Please print the entries below exactly, from the line with "Read more (182, 1815)" through the line with "DMCA (250, 2547)", including both of those lines and leaving out all others.

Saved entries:
=-=-=

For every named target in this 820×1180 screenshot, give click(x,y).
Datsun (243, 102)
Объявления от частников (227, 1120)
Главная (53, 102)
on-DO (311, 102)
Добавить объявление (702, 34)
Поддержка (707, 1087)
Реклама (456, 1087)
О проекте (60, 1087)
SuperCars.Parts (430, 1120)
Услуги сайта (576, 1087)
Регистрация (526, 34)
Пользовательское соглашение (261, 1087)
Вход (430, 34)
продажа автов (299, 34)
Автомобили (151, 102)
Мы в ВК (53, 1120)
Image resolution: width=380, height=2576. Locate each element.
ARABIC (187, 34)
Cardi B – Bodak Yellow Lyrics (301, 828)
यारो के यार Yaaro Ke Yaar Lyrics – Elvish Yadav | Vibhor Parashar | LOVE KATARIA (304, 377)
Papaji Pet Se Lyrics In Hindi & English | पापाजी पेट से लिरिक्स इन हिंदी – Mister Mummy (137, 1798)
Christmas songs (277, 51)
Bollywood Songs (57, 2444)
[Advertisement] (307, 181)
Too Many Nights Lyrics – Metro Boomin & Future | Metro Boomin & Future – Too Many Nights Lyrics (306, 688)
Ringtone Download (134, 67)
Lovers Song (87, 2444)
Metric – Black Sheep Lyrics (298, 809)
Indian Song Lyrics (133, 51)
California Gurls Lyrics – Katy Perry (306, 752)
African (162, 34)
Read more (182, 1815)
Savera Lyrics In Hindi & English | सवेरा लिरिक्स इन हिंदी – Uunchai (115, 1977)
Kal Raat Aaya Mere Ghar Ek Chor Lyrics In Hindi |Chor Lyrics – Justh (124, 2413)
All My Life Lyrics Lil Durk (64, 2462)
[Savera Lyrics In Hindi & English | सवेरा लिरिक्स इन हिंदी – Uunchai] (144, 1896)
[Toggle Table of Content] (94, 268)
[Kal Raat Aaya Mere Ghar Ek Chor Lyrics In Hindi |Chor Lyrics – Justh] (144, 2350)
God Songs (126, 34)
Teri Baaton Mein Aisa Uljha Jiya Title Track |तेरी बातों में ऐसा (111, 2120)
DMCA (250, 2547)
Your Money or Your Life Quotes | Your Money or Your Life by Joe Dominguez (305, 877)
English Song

=-=-=

> Task result:
Read more (182, 1815)
Savera Lyrics In Hindi & English | सवेरा लिरिक्स इन हिंदी – Uunchai (115, 1977)
Kal Raat Aaya Mere Ghar Ek Chor Lyrics In Hindi |Chor Lyrics – Justh (124, 2413)
All My Life Lyrics Lil Durk (64, 2462)
[Savera Lyrics In Hindi & English | सवेरा लिरिक्स इन हिंदी – Uunchai] (144, 1896)
[Toggle Table of Content] (94, 268)
[Kal Raat Aaya Mere Ghar Ek Chor Lyrics In Hindi |Chor Lyrics – Justh] (144, 2350)
God Songs (126, 34)
Teri Baaton Mein Aisa Uljha Jiya Title Track |तेरी बातों में ऐसा (111, 2120)
DMCA (250, 2547)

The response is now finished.